● **Aim of the exercise**:
Return every line of the material below unchanged, but omit the pictures.

● **Records for this exercise**:

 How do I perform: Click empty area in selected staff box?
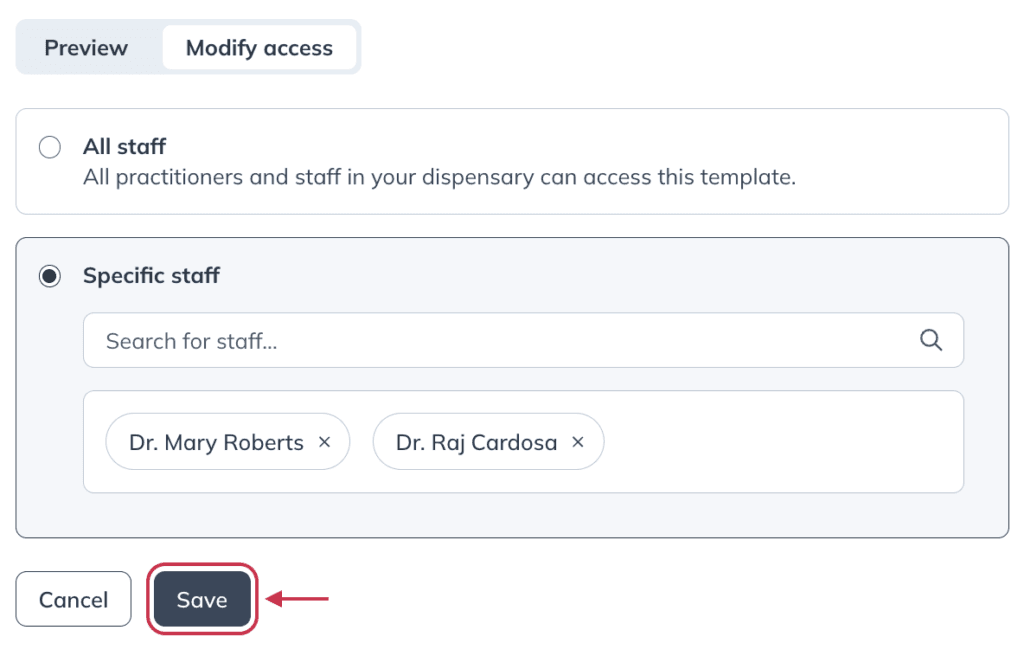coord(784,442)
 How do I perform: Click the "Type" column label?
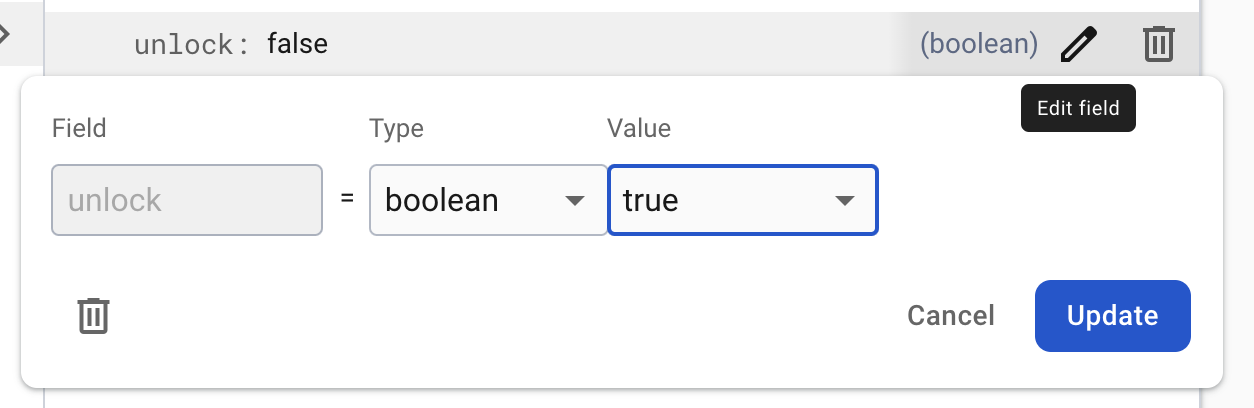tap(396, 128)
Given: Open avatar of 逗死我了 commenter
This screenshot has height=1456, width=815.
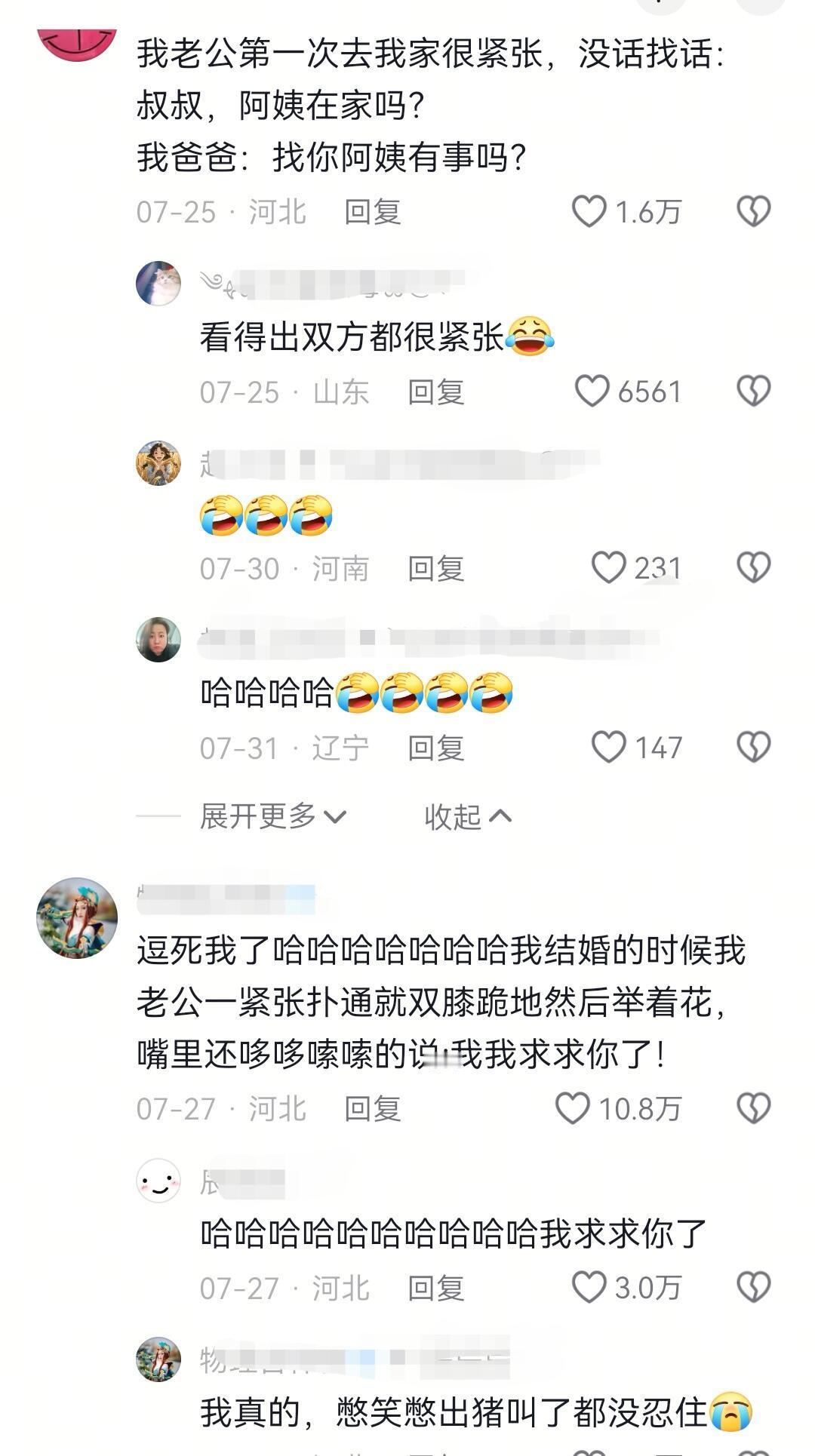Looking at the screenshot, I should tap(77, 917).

● **Task output**:
 How do I perform: Click empty area in selected staff box?
coord(784,442)
 How do I perform: Click the "Type" column label?
tap(396, 128)
Given: Open avatar of 逗死我了 commenter
This screenshot has height=1456, width=815.
Looking at the screenshot, I should tap(77, 917).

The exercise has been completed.